Après la déclaration de l’état d’urgence, confiant la gestion de la rue aux militaires pour rétablir l’ordre (à côtés des autres bras armés de l’Etat), le Président de la République Sebastian Piñera a annoncé samedi 19 octobre renoncer à l’augmentation des prix du métro à Santiago, pendant que ses militaires décrétaient l’établissement de couvre-feu. En effet, après l’énorme journée de vendredi dans la capitale où nombre de stations de métro avaient été saccagées et incendiées (en plus d’affrontements en journée), la révolte s’est étendue à tout le pays. Et cette fois, la question n’est plus ceci ou cela, mais une critique en acte de la condiition faite aux pauvres : pillages en masse de supermarchés et centres commerciaux, incendies d’institutions (banques, mairies, péages, siège de journal)… mais aussi les deux ensemble, puisqu’énormément de commerces pillés sont également détruit par les flammes dans un même mouvement, ce qui est très particulier.
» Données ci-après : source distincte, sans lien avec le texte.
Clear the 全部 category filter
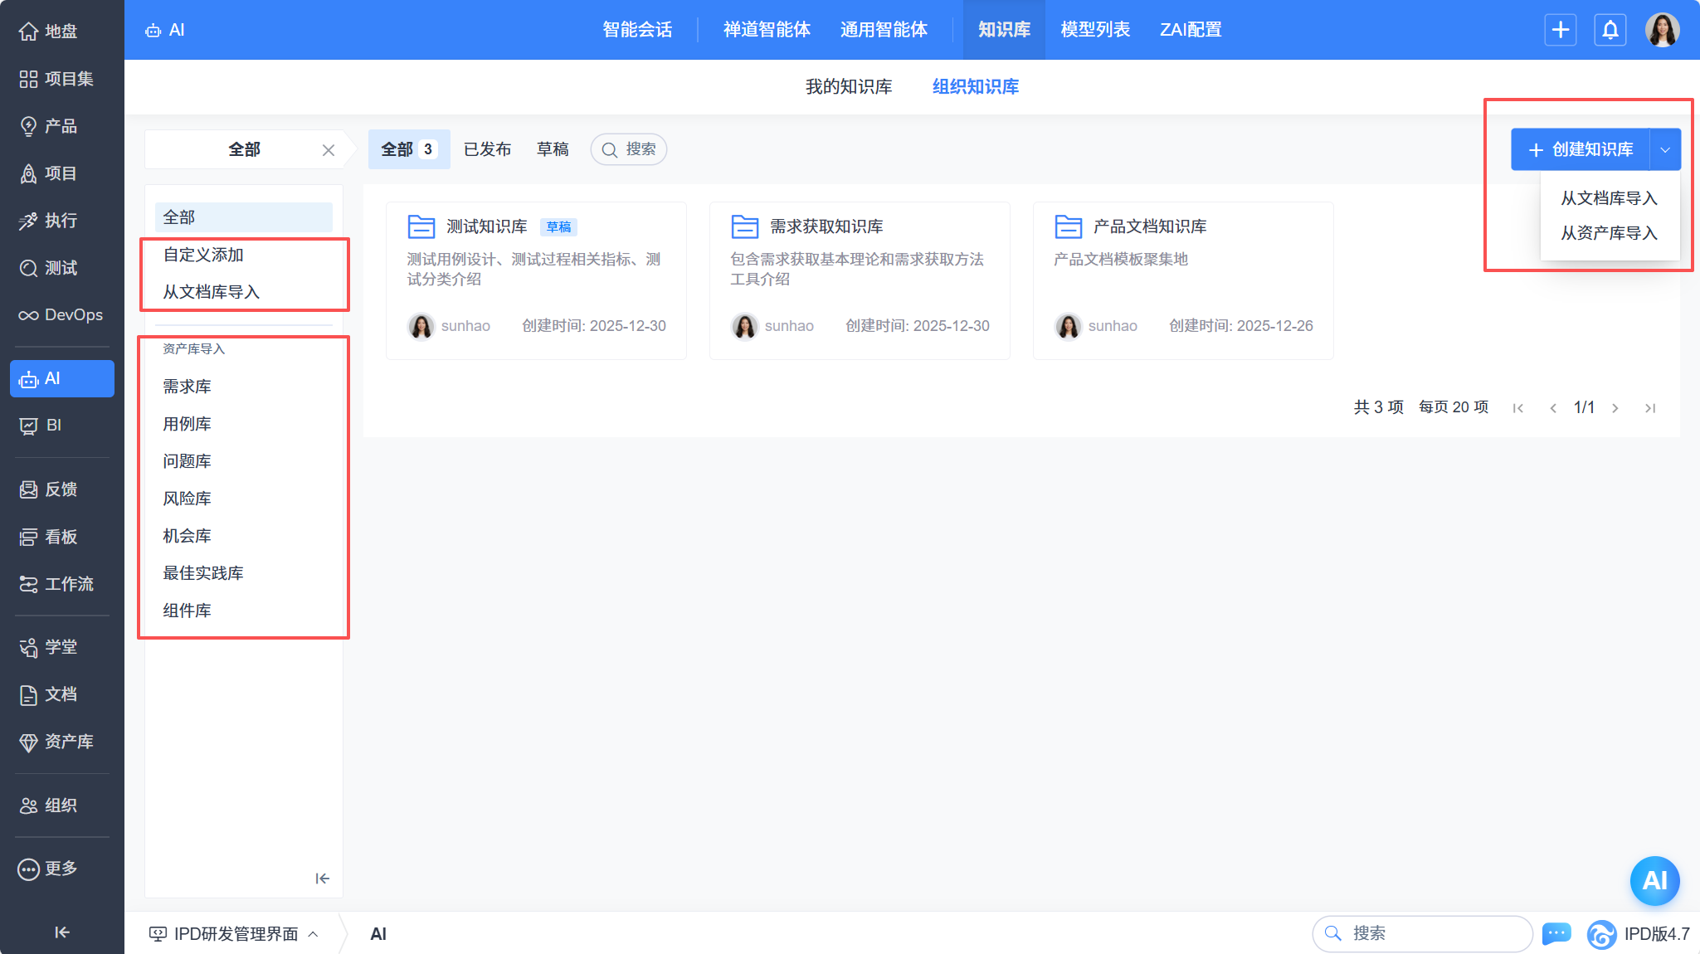 click(x=329, y=150)
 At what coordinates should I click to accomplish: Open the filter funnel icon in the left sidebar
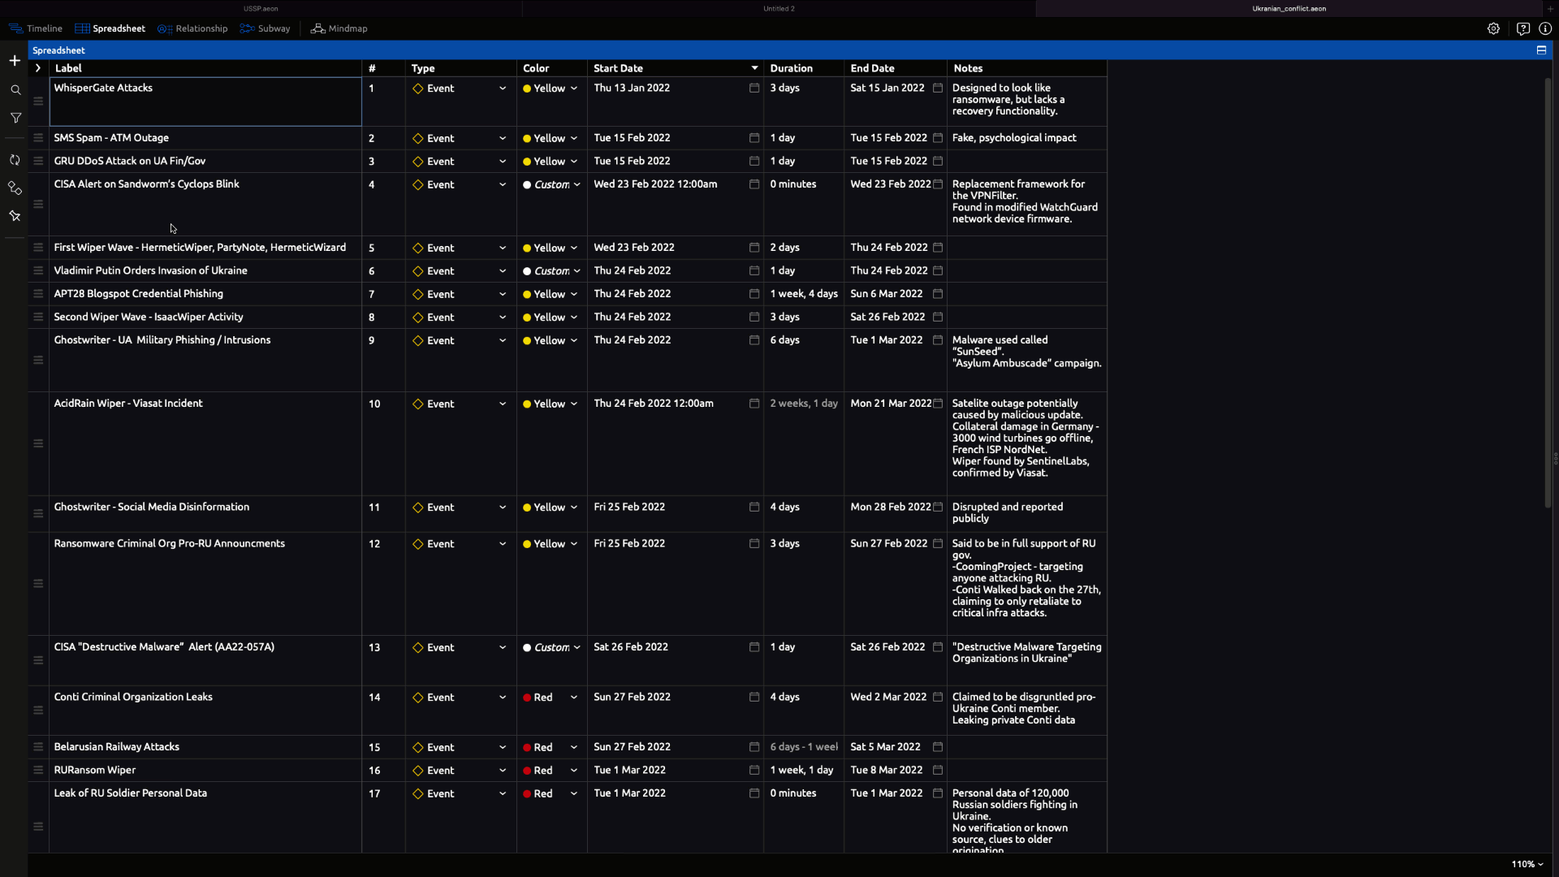(15, 119)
Face à cela, l’Etat a tout d’abord établi des couvre-feu samedi soir dans la région du Grand Santiago de 22h à 7h, avant de l’étendre à la région de Valparaiso et de Concepción. Ouvertement violé par des foules d’enragés dans des émeutes qui se sont multipliées ailleurs aussi, il a été étendu dimanche du nord au sud aux villes de Valdivia, Antofagasta, Talca, Chillán , Chillán Viejo, Temuco, Padre Las Casas et Punta Arenas. Ses horaires ont également été abaissés de 22h à 20h et même 19h à Santiago (jusqu’à 7h ou 6h du matin), heure à partir de laquelle seuls les riches peuvent circuler (munis de laisser-passer) et les militaires peuvent tirer sur quiconque et les arrêter. Si cela peut certainement dissuader un peu la partie plus citoyenne des protestataires (« moins d’abus » est une de leur revendication), il n’empêche que beaucoup ne rentrent pas chez eux et que les émeutes se prolongent depuis trois jours du jour à la nuit. Il y a à présent 10 500 militaires (soldats et carabiniers) pour patrouiller dans tout le pays et tenter le retour à l’ordre.
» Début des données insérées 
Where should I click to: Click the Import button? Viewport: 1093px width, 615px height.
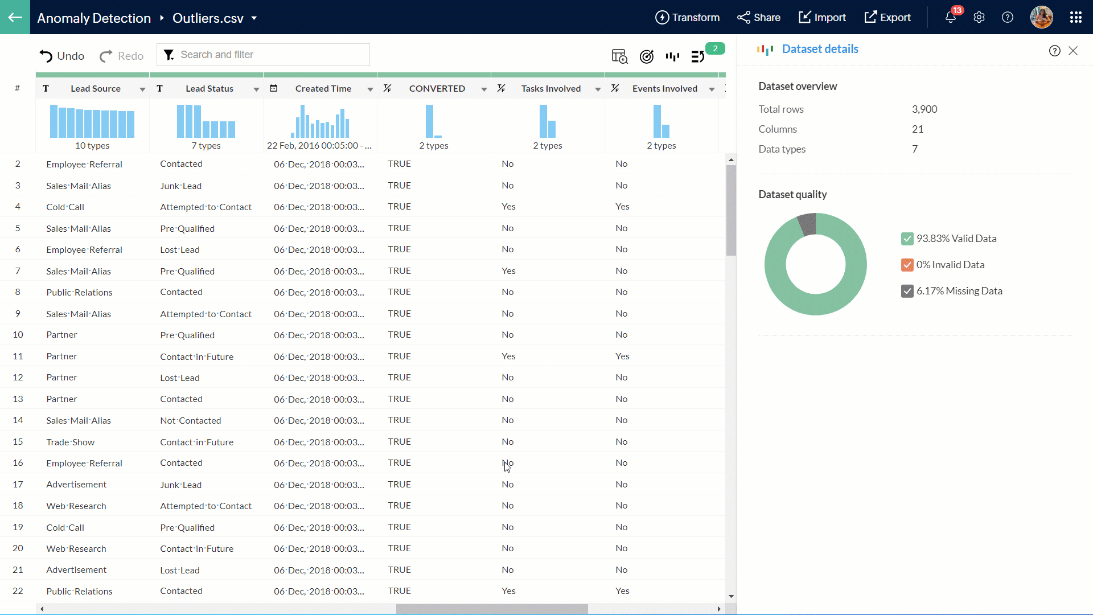point(822,18)
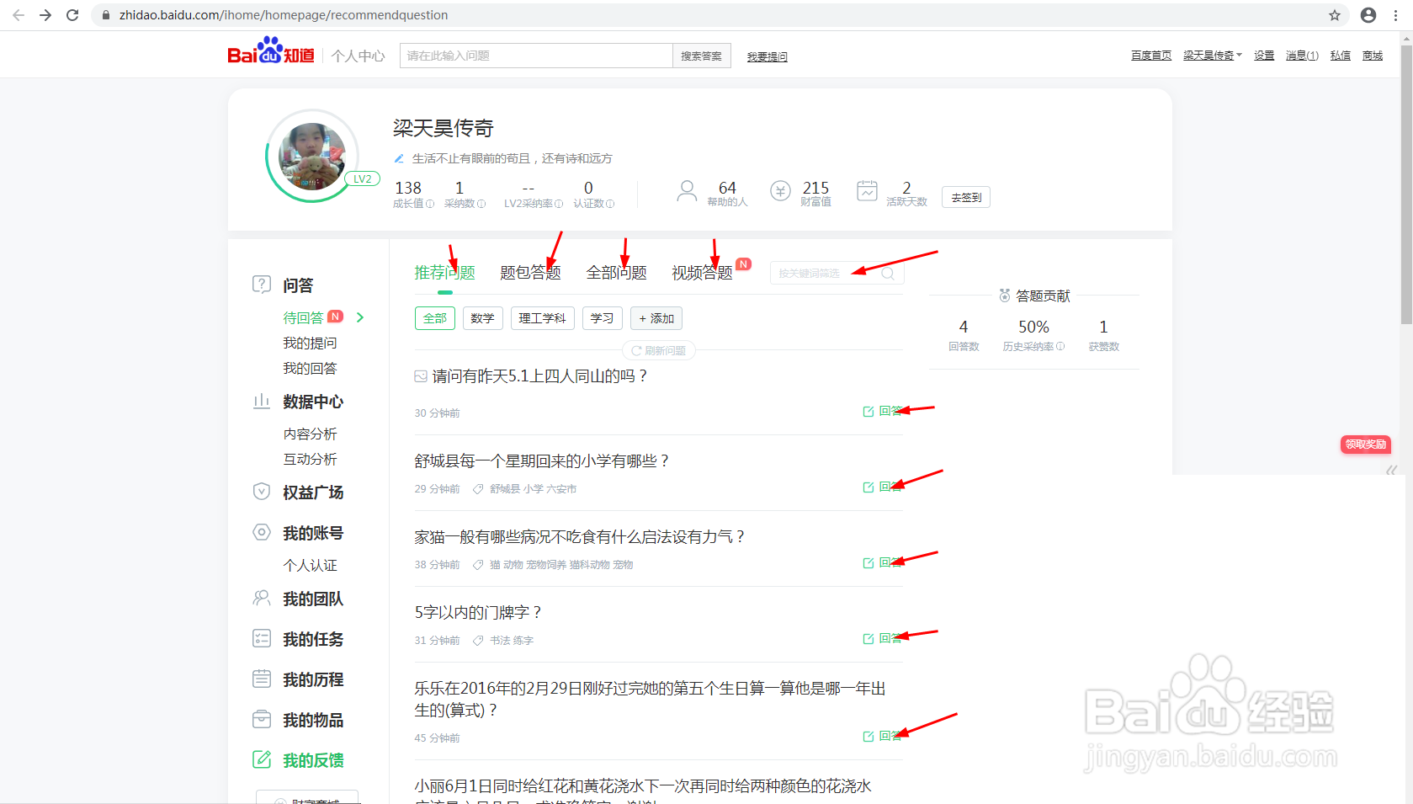Open the 数据中心 data center section icon
The height and width of the screenshot is (804, 1413).
tap(262, 402)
Dimanche en début d’après-midi sont sortis quelques chiffres des arrestations de la veille ou de la nuit : 614 manifestants de la région de Santiago déferrés au tribunal et 848 dans le reste du pays, soit officiellement 1462 détenus dont vont s’occuper 193 procureurs désignés à cet effet. Au niveau des destructions de métro dans la capitale, le nouveau bilan est de 80 stations touchées sur 136, dont 11 totalement incendiées et 11 incendiées partiellement + 41 fortement endommagés (saccagées). A cela il faut ajouter la nouveauté de samedi, puisque des enragés sont rentrés dedans pour cramer 8 nouvelles stations, y compris les rames de métro à quai dans les stations fermées : 6 rames variées ont été détruites, plus 3 métros (de plusieurs rames) entièrement calcinés, et de nombreux systèmes électrique de sécurité sont hors service. Tout cela pour au moins 300 millions de dolars de dégâts. A noter qu’à Valparaiso également, des stations ont été attaquées (dont une incendiée). Tout cela sans compter les bus du Transantiago partis en fumée. Côté banques, le président Asociación de Bancos a précisé qu’en deux jours et nuits, 130 agences ont été endommagées (dont 30 détruites) et 250 distributeurs de billets entièrement détruits (10% du parc total). Côté pillages, la chaîne américaine d’hypermarchés Walmart (marques Líder et A Cuenta), a dénombré dimanche au moins 125 de ses hypermarchés pillés à travers tout le pays et 9 incendiés. Autre exemple concernant les supermarchés Santa Isabel, très attaqués aussi : dimanche vers 16h30 à Santiago au croisement des rues Trinidad et Vicuña Mackenna, plusieurs centaines de personnes se sont organisées pour le piller rapidemment en faisant venir des dizaines de voitures à remplir avant de partager. Plus ces émeutes se prolongent, et plus les objectifs sont également variés, omme ce pillage de l’usine Coca Cola à Puento alto dimanche vers 17h…Et tout cela en )à peine trois jours.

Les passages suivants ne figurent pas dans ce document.